No, it wasn’t hard to find him, but it was to sneak up on him. His instincts, like hers, were wired toward fight-or-flight and checking escape routes and never leaving his back turned, even after all this time where they were supposed to have been safe. Safe under S.H.I.E.L.D. and Stark Industries money and the name “Avengers,” like the shield would somehow cover all of them without cracking under the blow. A lie. It always had been a little bit, well-intentioned but still dangerously tempting in its well intentions, and she supposed that today only proved that.

_ Maybe don’t think about today. _

Or yesterday—was it, already? Everything had blurred by so fast from the time they’d stepped onto that ship at the salvage yard, and the time zones didn’t help. Either way, it was in the past, and there wasn’t anything they could do about it—but  _ wasn’t there _ —and everything had already been laid out. Laid bare.
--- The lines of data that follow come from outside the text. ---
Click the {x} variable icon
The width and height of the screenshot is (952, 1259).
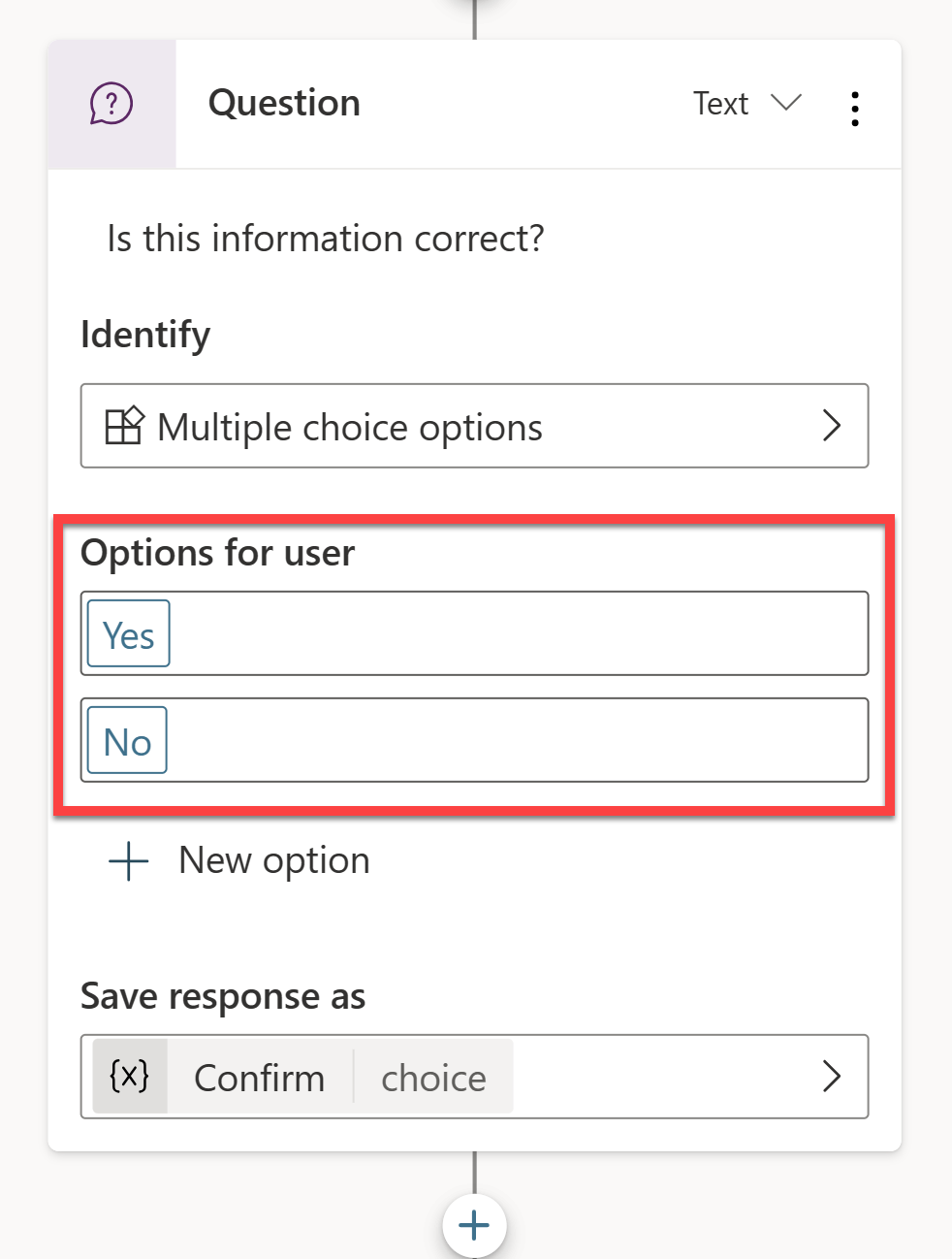(x=130, y=1077)
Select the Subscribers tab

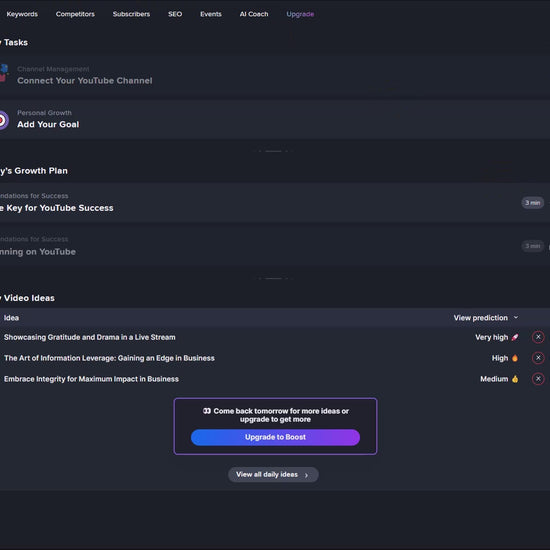tap(131, 14)
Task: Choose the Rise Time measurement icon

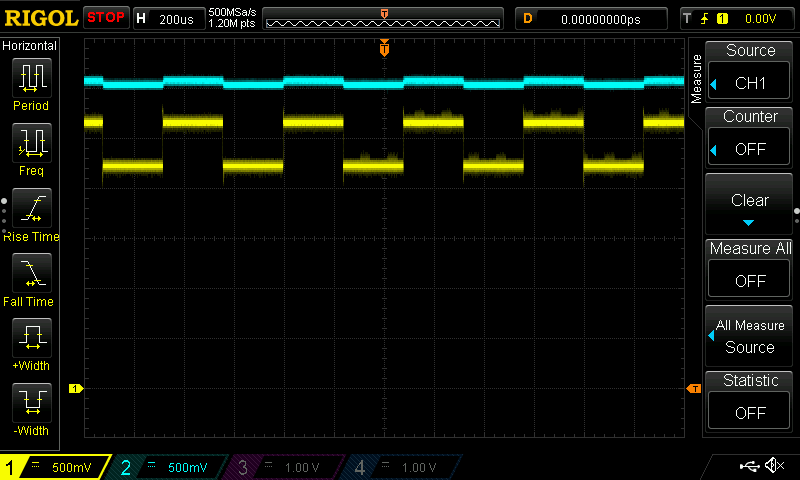Action: 31,209
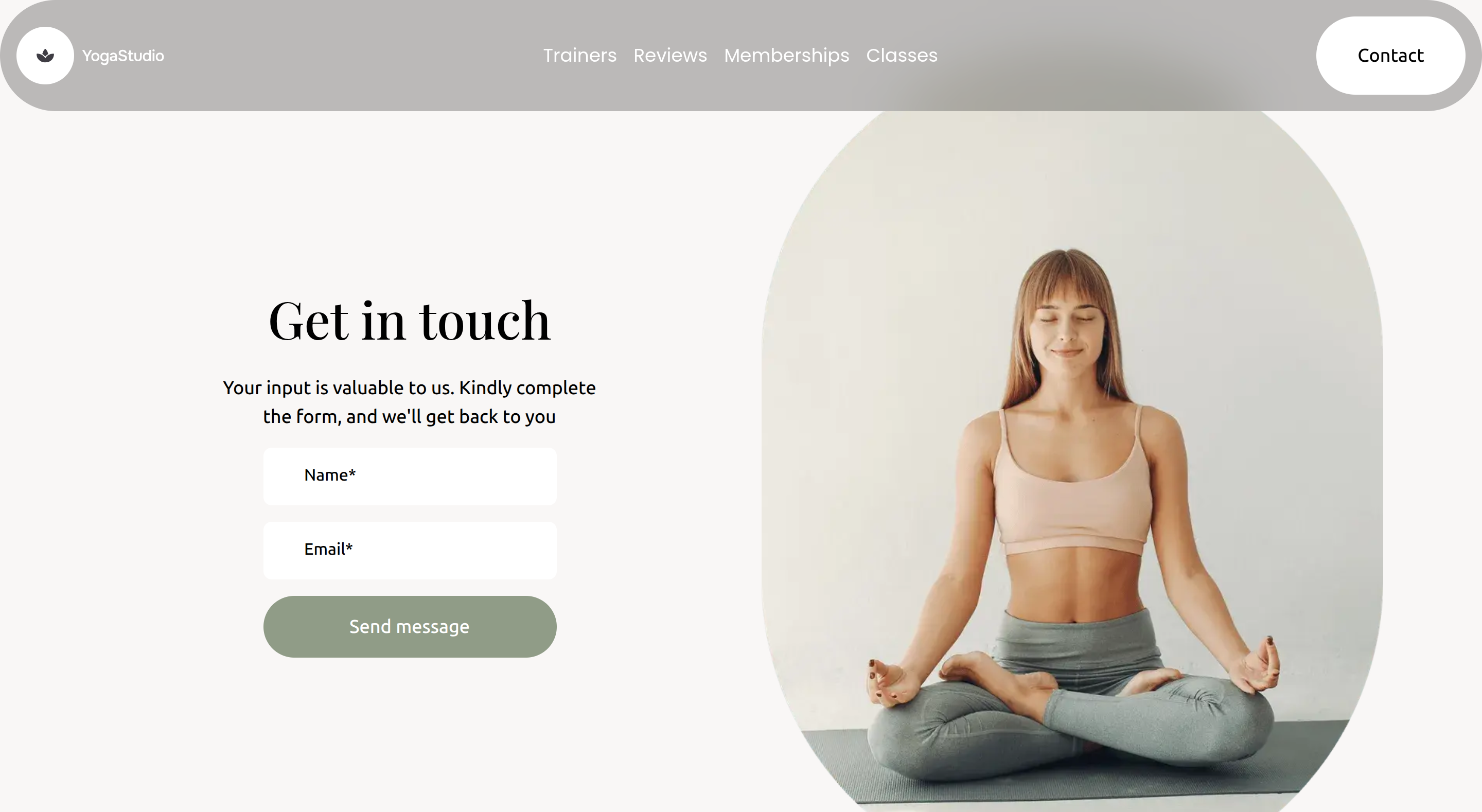Click the 'the form, and we'll get back' line
This screenshot has height=812, width=1482.
tap(410, 417)
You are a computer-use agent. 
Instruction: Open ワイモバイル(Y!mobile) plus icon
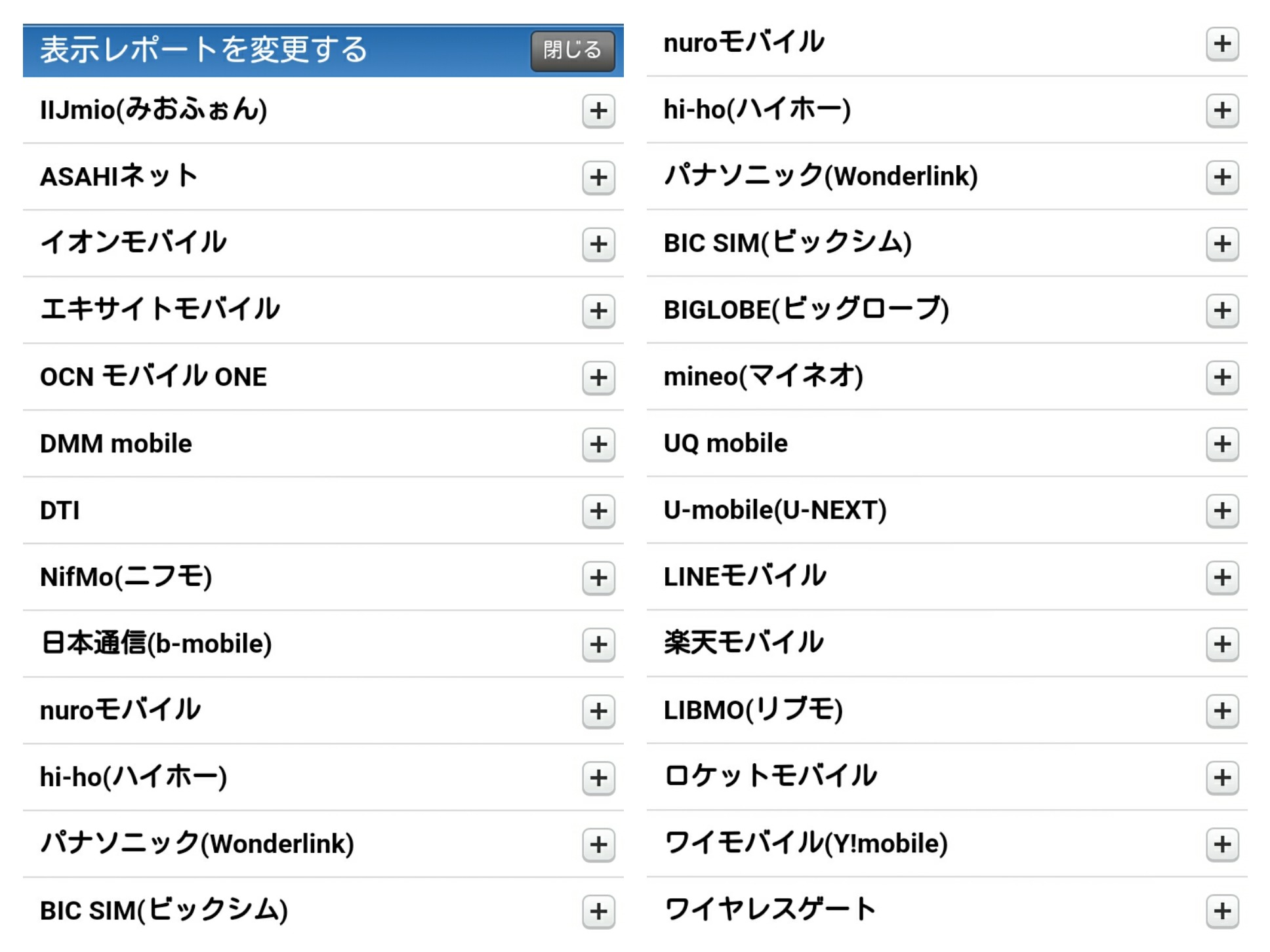pyautogui.click(x=1221, y=844)

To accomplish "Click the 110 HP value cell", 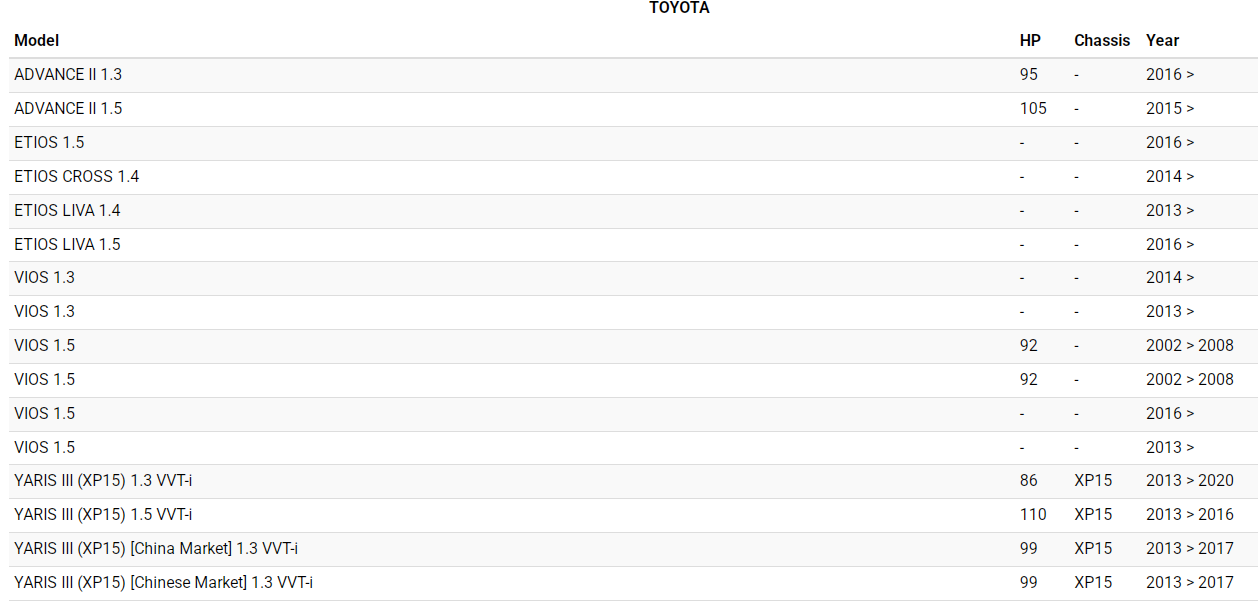I will (x=1033, y=515).
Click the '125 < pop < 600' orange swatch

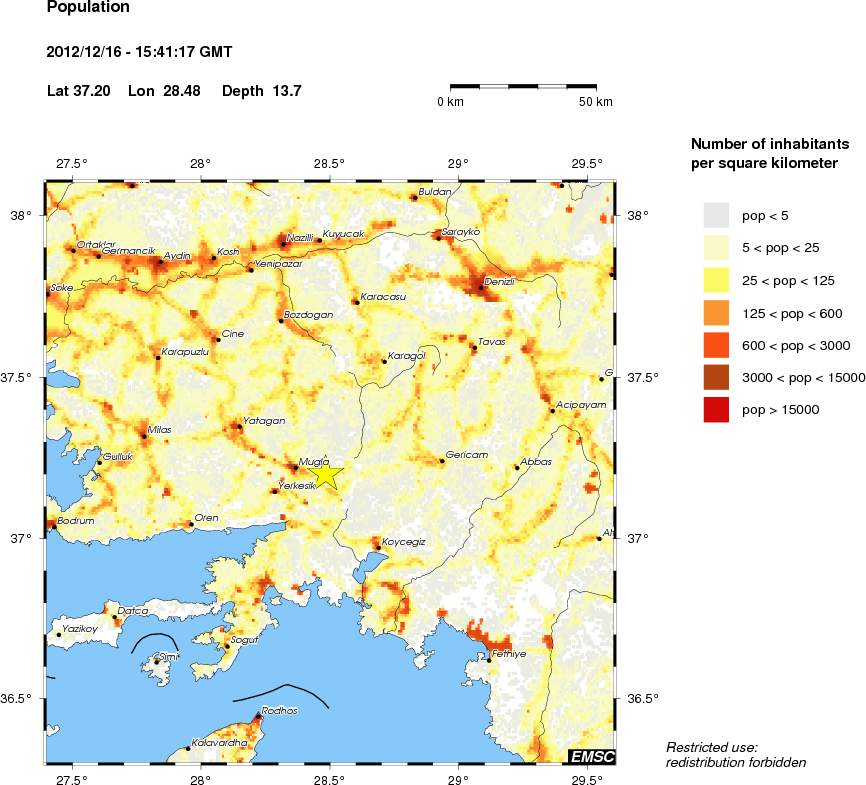pyautogui.click(x=716, y=313)
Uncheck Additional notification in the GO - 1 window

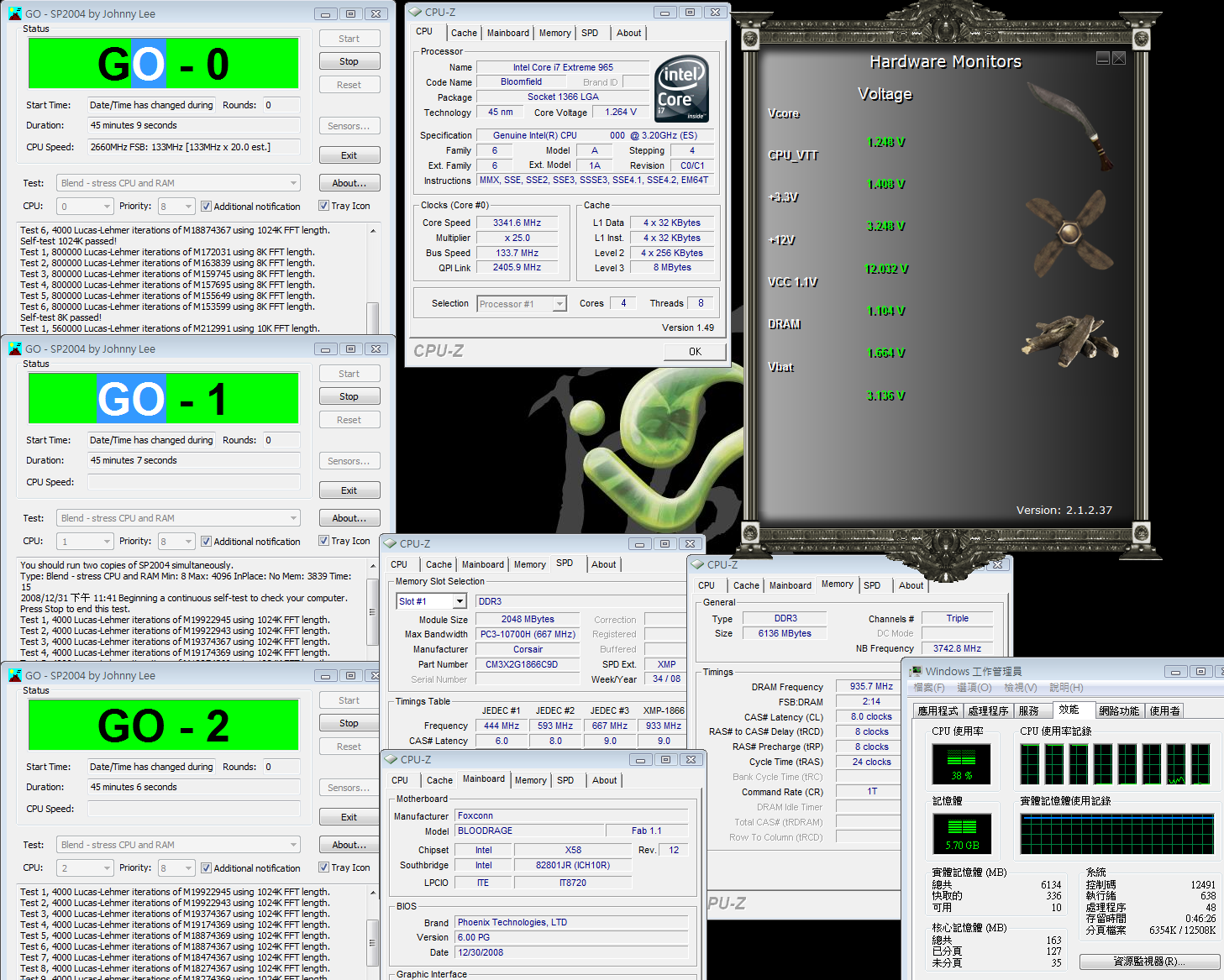point(206,542)
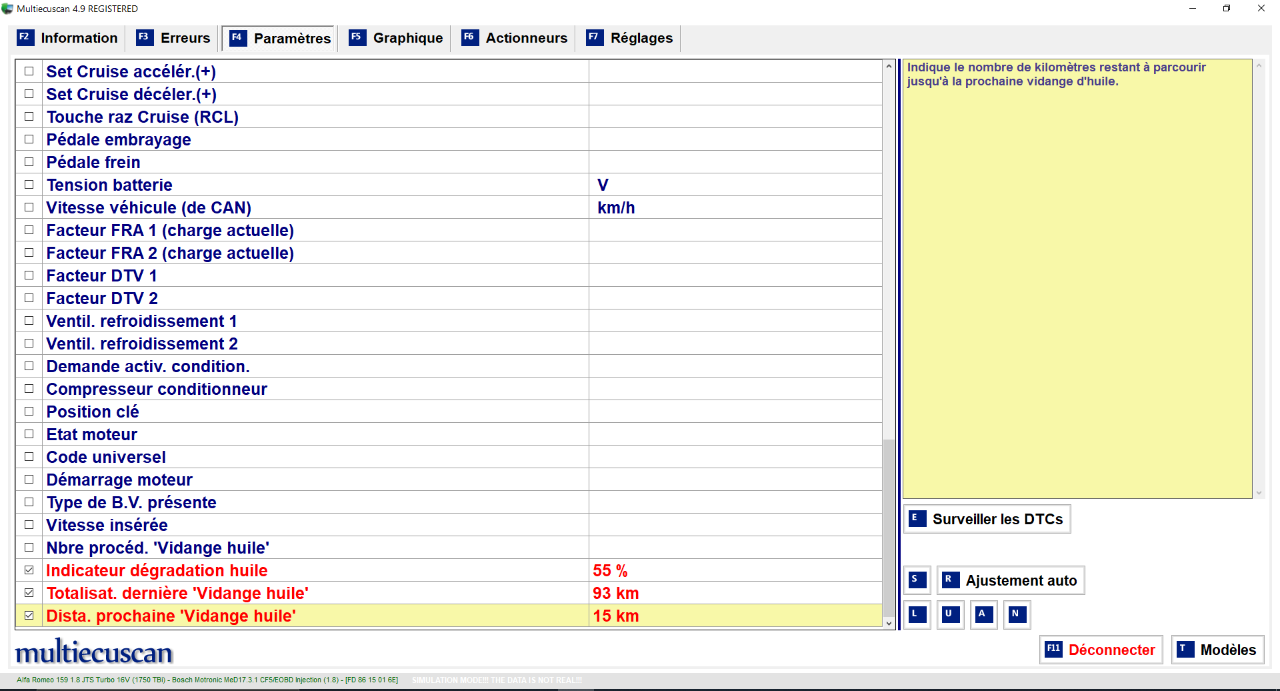Uncheck Indicateur dégradation huile checkbox
1280x691 pixels.
(x=28, y=571)
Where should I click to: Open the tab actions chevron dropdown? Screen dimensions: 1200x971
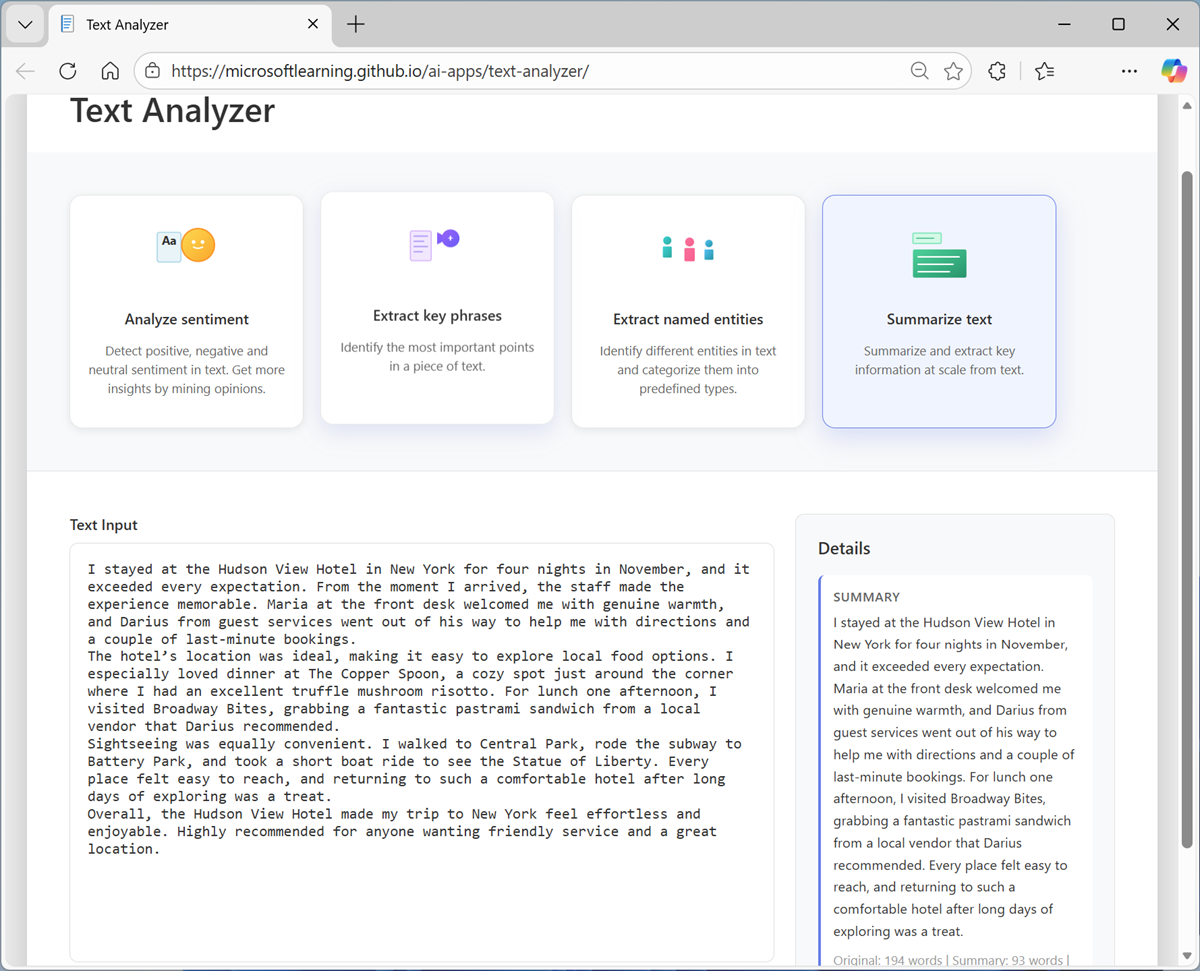click(x=24, y=24)
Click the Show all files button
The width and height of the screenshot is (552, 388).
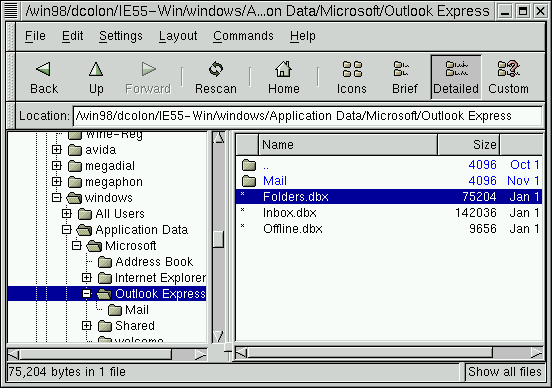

And maybe they had all been expecting it sooner or later—or maybe they hadn’t, maybe she was alone in her unfortunate rejection of naivetè. Sometimes she did think that, yes, but one look at the others today was enough to banish that teasing hope from her mind. Maybe they hadn’t all been as scarred as she was, as shoved down and ripped apart and left gaping raw, but they all had their own dark sides, even if none of them were quite the same. It was never the same—there probably wasn’t anyone on Earth that  _ had _ felt it the same, and as grateful as she was for that, the pang of its absence ghosted every step she took.

But that was selfish and childish, and she was better than that, more heroic than that, wasn’t she—

The sunlight streaming through the windows as she crossed the hall was pale and washed out. It had been hidden from view the previous night as they’d drifted through the dark clouds, no one talking and nothing to fill the yawning silence besides Maria Hill’s words replaying themselves to a rhythm of screaming and explosions and the crack of a bullet and the softly eerie tones of ballet. 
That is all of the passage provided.